About 8 months ago, I decided to change directions in my life. Working as a technical writer has been good to me in some ways. When there is work the pay okay, not great but okay. It is easy to get involved in writing about technical matters because I enjoy discovering how things work. More importantly, writing is a key aspect of my personality. I have to write, even if it is sporadically. To paraphrase, "I think, therefore I write." Often the reverse is also true; writing forces me to think.

About 40 years ago when I was a freshman at Ohio State University, one of many schools I've attended over the years, I took one of those frosh introductory courses that stuffed 800 students into a decaying auditorium and pretended to educate. I don't remember the name of the class or the guest speaker, but it had to do with writing as a profession. The speaker was about 30 and had published something. I didn't know him from Adam but some of the students around me seemed impressed.

He started his presentation with the following, "So you want to be writers? What the hell are you doing in here then? This is a waste of time, go write something!" I learned three important lessons from the lecture.

First, this guy was an idiot. Why insult so many people who had come to listen and learn?

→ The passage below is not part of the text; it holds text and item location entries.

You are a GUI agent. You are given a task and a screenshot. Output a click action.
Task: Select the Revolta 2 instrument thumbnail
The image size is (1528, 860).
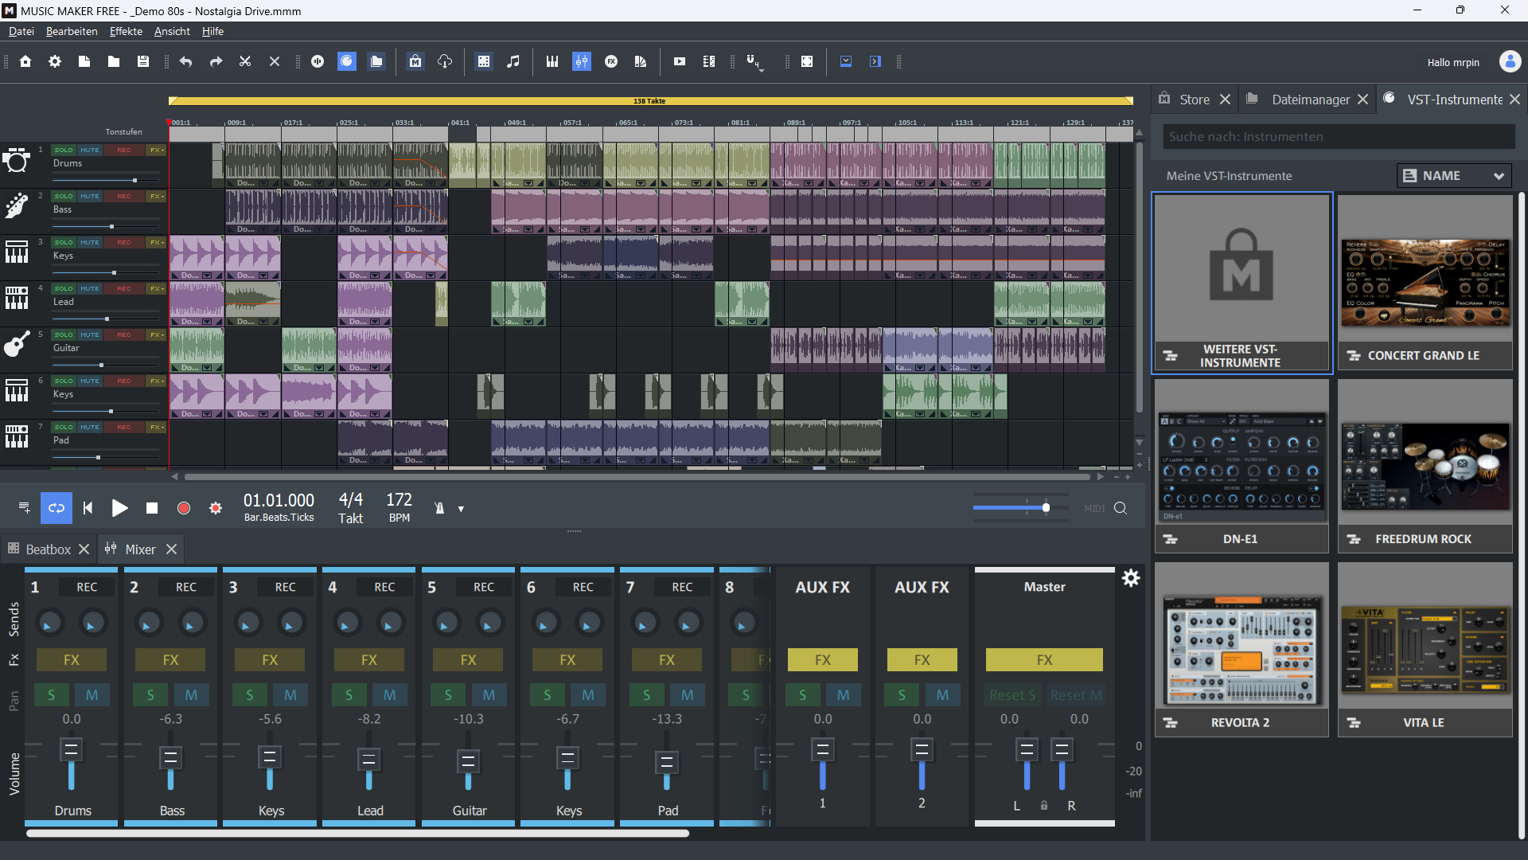click(1241, 651)
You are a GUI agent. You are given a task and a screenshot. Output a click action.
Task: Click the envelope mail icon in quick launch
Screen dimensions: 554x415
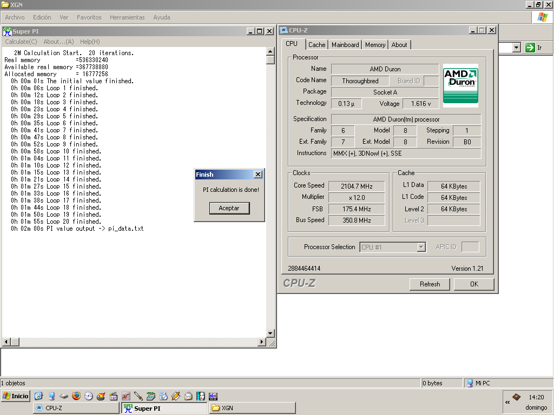tap(188, 396)
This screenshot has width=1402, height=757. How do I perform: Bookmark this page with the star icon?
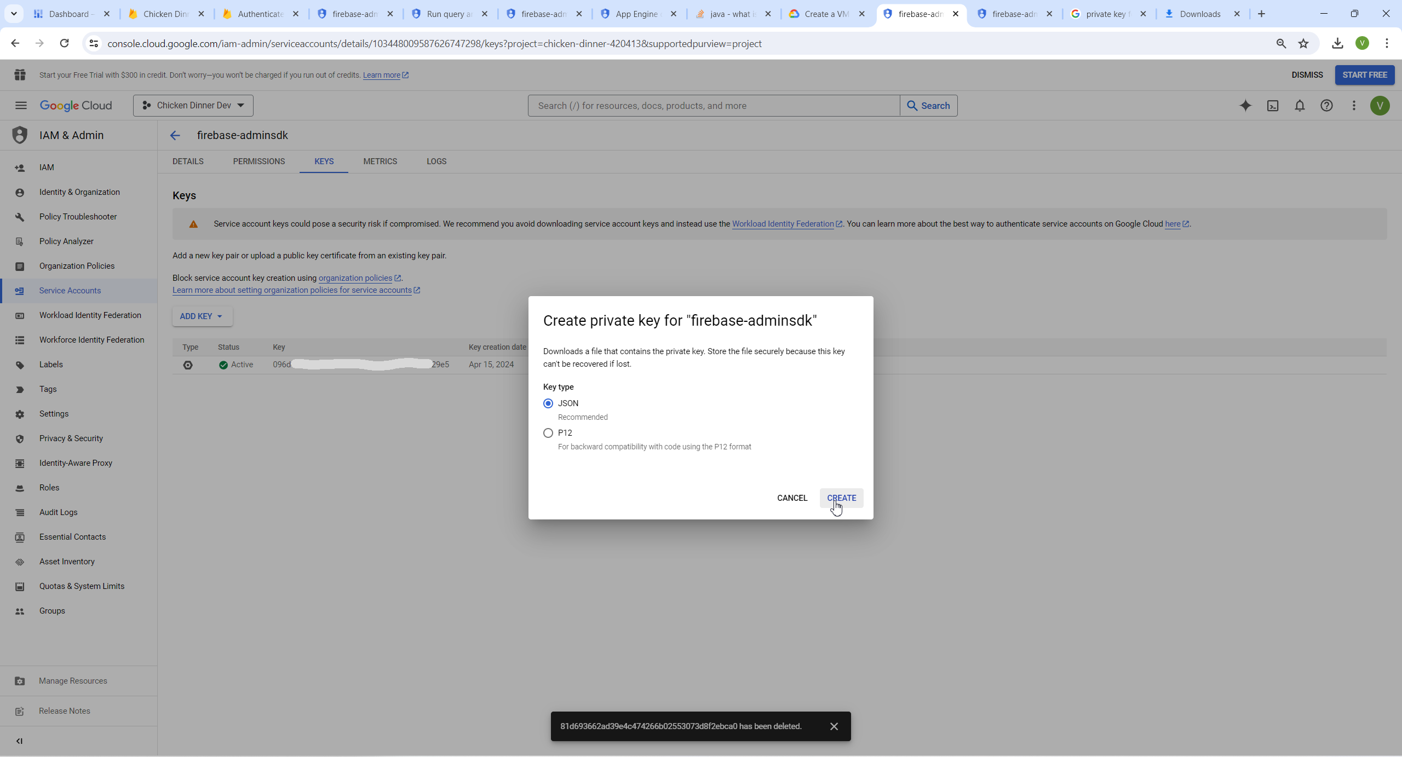click(1303, 44)
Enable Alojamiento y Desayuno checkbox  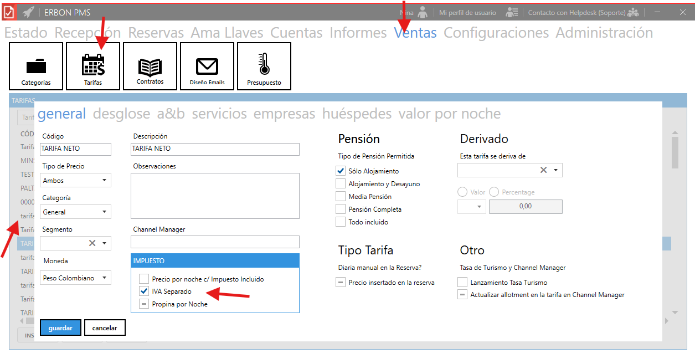coord(341,184)
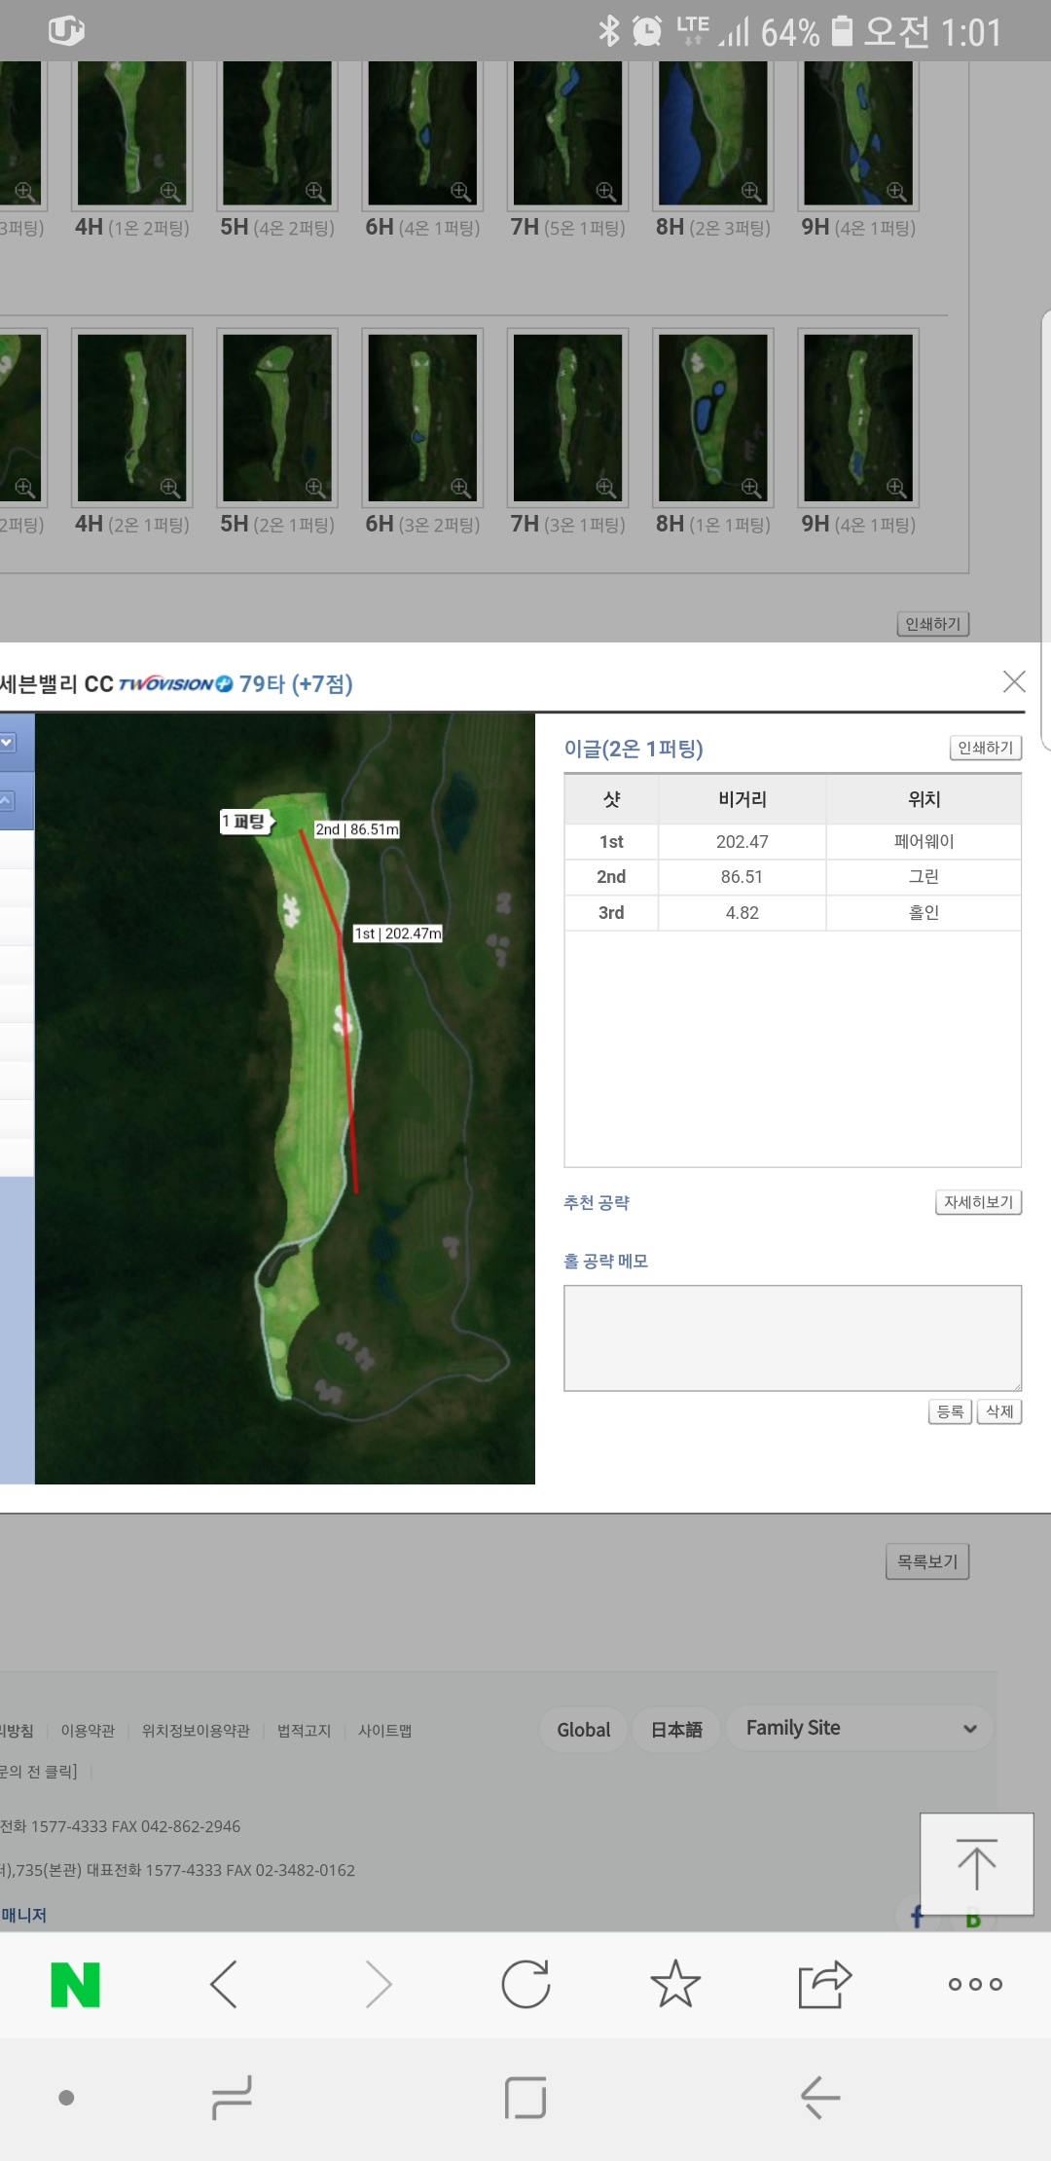This screenshot has width=1051, height=2161.
Task: Close the hole detail popup with X
Action: [1014, 681]
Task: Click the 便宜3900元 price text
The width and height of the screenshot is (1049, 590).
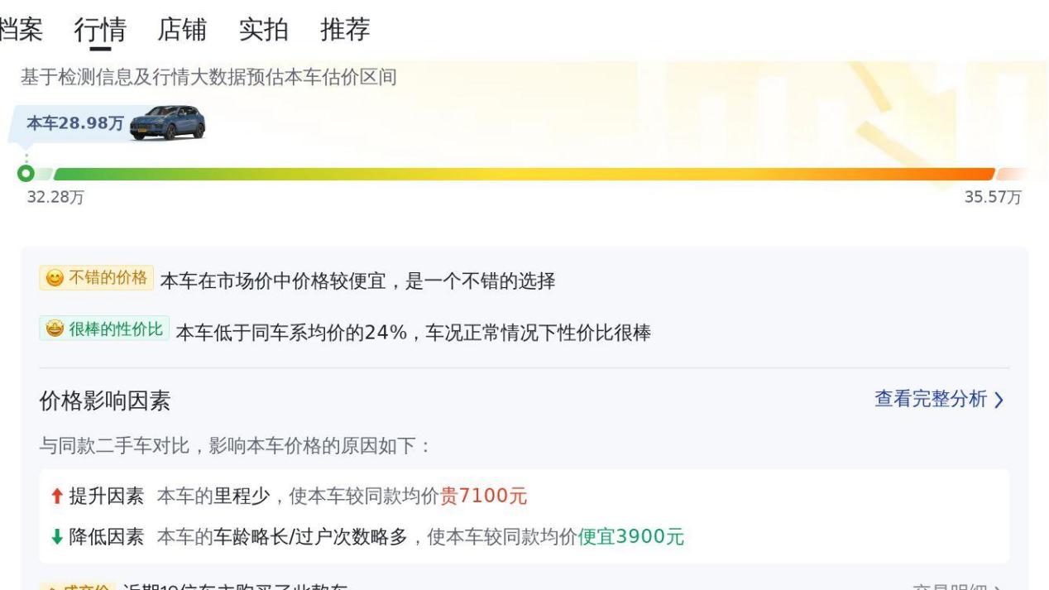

True, it is important to experience the world and write about your experiences, which was a later part of his lecture, but it is also important to be able to visualize what being a writer is. One of the processes that keeps people or all races and ethnic groups from advancing is the lack of role models and what a role model provides is an example to help visualize the unknown. I was 18 years old and fairly new to the world. I needed help to visualize what being a writer was and what writing required. This guy started off at the end of his lecture rather than at the beginning and pissed me off.

Second, while he was an idiot, he eventually made his key argument. Writers write.

Third, he reinforced a bit of Buddhist wisdom that I had recently read: judge not the teachings by the teacher. Even a doorknob like the speaker could impart a bit of knowledge, albeit accidentally, if you just listened with an open mind to the message, not the messenger.

As for his premise that being in school was a waste of time and that simply going forth and writing was what was necessary never made sense to me. At an other lecture, I had heard a speaker talking about painting, again faceless after all these years, that had stuck a dart of wisdom in my young head. "Before you can break the rules, you need to know what the rules are. Breaking the rules through ignorance is that, ignorance and means nothing. A lucky stroke at its best. Successfully breaking a rule intentionally is genius at its best."

All of which leads back to here and now on the first day of the rest of my life.

This blog is what I must do, write: probably sporadically.

Ignorance or genius? You be the judge.

Les Phillips / 06.27.2004

"You can always count on the Americans to do the right thing.
Once they've exhausted all other alternatives."